### WHAT YOU WILL DO
Please repeat the rows below, from the line with "The height and width of the screenshot is (900, 1600)." up to and including the line with "center [198, 76].".

### Stored dataset items
......
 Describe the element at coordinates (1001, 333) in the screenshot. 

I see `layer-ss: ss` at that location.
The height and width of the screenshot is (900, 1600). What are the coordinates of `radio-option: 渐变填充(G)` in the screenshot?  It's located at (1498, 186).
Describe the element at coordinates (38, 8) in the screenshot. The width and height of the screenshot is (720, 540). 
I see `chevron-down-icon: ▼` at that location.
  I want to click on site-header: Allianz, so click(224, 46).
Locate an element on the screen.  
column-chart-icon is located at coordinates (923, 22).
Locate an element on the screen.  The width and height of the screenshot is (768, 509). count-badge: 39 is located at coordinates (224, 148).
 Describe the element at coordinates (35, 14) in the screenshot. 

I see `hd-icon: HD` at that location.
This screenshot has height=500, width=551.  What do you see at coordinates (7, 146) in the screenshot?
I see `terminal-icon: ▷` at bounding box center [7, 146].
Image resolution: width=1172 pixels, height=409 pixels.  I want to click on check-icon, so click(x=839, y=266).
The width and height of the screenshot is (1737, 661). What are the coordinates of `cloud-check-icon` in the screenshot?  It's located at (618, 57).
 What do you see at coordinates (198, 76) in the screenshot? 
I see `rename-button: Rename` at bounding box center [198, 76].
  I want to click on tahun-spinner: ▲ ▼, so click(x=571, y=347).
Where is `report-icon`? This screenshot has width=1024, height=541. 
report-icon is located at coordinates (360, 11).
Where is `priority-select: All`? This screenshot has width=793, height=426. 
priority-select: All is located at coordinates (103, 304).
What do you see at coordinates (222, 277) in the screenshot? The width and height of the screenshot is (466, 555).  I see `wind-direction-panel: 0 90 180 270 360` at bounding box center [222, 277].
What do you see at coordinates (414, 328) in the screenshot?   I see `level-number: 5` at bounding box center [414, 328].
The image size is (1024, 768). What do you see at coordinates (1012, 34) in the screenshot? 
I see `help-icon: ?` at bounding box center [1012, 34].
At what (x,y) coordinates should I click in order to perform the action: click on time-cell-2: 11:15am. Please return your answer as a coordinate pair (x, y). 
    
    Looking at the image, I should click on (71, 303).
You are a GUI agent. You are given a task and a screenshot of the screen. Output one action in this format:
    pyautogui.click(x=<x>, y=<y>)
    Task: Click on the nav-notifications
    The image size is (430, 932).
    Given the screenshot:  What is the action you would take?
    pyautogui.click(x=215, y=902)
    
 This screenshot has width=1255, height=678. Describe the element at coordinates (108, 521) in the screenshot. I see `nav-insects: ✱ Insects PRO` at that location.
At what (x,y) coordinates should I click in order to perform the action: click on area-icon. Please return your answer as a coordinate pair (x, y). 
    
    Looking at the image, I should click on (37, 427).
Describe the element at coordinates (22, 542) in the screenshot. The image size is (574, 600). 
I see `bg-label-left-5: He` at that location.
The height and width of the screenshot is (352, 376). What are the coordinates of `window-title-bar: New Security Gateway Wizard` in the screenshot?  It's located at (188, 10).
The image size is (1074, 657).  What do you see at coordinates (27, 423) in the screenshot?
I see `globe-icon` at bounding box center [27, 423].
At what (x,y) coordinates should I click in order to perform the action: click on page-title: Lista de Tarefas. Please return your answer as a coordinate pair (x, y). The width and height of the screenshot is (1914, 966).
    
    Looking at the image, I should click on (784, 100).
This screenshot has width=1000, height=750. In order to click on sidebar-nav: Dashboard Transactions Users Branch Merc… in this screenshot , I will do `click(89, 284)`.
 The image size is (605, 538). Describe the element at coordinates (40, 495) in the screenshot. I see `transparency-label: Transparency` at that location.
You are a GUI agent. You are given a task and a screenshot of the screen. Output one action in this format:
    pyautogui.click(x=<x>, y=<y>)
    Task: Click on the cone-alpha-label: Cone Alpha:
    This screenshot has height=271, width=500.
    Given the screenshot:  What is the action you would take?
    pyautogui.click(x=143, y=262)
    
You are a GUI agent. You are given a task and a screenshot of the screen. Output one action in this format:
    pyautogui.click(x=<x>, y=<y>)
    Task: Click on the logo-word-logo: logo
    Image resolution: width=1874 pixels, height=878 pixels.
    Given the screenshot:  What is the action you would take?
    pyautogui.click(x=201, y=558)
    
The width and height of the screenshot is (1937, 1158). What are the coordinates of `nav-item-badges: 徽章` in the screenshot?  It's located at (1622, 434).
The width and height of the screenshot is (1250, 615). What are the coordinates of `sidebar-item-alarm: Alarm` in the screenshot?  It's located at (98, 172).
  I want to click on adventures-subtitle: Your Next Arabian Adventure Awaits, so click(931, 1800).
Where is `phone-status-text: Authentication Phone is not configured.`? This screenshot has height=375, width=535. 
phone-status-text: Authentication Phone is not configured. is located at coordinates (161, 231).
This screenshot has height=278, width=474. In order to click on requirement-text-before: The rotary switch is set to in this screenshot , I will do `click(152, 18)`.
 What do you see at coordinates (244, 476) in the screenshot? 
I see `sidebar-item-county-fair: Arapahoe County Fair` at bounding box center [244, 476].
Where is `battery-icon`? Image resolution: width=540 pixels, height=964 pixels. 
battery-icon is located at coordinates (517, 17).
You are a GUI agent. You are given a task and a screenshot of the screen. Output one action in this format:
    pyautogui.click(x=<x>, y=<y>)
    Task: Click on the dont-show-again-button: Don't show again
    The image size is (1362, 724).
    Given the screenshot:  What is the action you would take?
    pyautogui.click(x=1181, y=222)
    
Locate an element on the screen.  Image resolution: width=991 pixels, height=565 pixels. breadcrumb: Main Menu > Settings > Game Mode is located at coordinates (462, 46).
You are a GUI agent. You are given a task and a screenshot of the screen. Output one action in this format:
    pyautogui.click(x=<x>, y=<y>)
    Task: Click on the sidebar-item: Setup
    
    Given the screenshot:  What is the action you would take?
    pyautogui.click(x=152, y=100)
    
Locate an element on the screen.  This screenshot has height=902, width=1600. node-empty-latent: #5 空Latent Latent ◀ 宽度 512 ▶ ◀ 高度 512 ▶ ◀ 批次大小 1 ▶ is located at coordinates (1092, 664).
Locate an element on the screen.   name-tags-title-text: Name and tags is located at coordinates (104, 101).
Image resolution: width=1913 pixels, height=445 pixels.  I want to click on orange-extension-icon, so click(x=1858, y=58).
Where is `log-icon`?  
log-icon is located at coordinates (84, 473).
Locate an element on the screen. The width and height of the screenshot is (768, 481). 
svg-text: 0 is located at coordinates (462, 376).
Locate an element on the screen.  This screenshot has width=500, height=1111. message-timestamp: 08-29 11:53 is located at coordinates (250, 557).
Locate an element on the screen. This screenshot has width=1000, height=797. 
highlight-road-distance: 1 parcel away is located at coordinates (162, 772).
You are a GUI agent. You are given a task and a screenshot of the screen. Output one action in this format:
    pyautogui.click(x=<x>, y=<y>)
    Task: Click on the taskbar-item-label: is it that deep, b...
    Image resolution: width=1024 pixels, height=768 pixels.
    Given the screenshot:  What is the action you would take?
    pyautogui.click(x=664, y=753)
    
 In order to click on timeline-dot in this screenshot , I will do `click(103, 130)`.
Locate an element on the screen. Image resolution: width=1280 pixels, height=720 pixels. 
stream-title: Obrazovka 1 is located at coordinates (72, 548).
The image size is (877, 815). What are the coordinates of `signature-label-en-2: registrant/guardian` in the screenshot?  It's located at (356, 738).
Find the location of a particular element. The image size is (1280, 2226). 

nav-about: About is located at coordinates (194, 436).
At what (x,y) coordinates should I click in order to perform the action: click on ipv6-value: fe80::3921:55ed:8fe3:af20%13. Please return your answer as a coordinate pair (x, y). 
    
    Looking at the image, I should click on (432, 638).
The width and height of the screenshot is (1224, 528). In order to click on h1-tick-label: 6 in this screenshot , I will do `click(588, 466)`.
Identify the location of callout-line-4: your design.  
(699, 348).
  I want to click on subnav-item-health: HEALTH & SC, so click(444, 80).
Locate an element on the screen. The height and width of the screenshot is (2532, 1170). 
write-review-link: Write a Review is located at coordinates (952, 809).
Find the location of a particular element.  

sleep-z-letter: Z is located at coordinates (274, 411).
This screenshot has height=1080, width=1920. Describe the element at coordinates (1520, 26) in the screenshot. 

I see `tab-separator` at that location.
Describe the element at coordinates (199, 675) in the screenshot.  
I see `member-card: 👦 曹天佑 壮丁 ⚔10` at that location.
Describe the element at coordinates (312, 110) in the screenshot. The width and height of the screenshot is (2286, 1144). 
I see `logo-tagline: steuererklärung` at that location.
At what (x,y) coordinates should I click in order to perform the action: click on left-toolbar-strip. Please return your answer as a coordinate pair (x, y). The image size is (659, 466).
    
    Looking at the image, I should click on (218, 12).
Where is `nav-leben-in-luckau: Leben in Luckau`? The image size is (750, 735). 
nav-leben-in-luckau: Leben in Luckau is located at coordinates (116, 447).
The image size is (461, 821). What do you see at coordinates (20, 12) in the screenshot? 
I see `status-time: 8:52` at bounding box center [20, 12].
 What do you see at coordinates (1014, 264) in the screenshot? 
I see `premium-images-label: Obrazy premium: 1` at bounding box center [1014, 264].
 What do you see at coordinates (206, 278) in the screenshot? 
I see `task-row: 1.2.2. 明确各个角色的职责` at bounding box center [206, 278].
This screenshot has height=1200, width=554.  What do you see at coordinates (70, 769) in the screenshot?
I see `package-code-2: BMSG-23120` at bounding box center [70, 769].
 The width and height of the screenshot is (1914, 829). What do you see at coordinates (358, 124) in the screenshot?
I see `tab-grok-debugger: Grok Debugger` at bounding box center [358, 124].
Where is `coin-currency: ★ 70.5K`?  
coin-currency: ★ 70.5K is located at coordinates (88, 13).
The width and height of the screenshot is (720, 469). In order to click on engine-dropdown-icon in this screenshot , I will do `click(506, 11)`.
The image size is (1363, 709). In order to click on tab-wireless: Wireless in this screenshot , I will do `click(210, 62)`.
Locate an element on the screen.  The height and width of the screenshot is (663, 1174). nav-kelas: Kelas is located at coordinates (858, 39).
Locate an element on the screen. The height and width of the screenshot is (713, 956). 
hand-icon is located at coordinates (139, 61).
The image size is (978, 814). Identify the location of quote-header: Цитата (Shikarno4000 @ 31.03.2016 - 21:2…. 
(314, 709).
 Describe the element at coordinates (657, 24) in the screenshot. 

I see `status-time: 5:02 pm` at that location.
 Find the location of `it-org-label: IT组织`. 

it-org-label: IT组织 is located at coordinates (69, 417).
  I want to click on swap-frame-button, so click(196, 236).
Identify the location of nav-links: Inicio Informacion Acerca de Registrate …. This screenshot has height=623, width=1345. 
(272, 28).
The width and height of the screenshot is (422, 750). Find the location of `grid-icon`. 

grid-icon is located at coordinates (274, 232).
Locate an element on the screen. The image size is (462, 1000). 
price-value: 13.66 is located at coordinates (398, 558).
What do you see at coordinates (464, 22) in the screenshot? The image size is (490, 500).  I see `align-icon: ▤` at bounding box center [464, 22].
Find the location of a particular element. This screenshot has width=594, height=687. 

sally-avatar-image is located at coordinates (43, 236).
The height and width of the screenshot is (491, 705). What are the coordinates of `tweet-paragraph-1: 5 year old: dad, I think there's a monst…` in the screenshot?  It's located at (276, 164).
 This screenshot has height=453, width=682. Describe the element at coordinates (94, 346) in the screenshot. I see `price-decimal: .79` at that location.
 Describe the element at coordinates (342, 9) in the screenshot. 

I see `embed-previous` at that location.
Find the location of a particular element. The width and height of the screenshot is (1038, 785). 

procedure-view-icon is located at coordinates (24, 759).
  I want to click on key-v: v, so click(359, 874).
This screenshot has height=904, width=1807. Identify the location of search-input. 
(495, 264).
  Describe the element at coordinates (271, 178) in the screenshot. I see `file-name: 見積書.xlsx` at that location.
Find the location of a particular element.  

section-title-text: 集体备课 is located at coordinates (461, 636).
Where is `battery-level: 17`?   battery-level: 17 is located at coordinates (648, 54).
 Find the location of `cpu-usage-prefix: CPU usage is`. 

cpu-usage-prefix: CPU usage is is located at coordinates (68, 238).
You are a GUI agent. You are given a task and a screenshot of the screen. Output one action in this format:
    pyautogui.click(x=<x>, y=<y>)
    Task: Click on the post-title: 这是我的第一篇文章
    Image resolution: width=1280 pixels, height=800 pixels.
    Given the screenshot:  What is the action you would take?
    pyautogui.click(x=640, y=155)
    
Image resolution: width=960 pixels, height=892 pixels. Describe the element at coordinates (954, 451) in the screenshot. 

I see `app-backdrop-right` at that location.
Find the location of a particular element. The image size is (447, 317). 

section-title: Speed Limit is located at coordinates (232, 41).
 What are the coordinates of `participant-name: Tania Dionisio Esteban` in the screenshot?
......
### WRITTEN ANSWER
The height and width of the screenshot is (900, 1600). What are the coordinates of `radio-option: 渐变填充(G)` in the screenshot?  It's located at (1498, 186).
Describe the element at coordinates (38, 8) in the screenshot. The width and height of the screenshot is (720, 540). 
I see `chevron-down-icon: ▼` at that location.
  I want to click on site-header: Allianz, so click(224, 46).
Locate an element on the screen.  
column-chart-icon is located at coordinates (923, 22).
Locate an element on the screen.  The width and height of the screenshot is (768, 509). count-badge: 39 is located at coordinates (224, 148).
 Describe the element at coordinates (35, 14) in the screenshot. 

I see `hd-icon: HD` at that location.
This screenshot has height=500, width=551.  What do you see at coordinates (7, 146) in the screenshot?
I see `terminal-icon: ▷` at bounding box center [7, 146].
Image resolution: width=1172 pixels, height=409 pixels.  I want to click on check-icon, so click(x=839, y=266).
The width and height of the screenshot is (1737, 661). What are the coordinates of `cloud-check-icon` in the screenshot?  It's located at (618, 57).
 What do you see at coordinates (198, 76) in the screenshot? 
I see `rename-button: Rename` at bounding box center [198, 76].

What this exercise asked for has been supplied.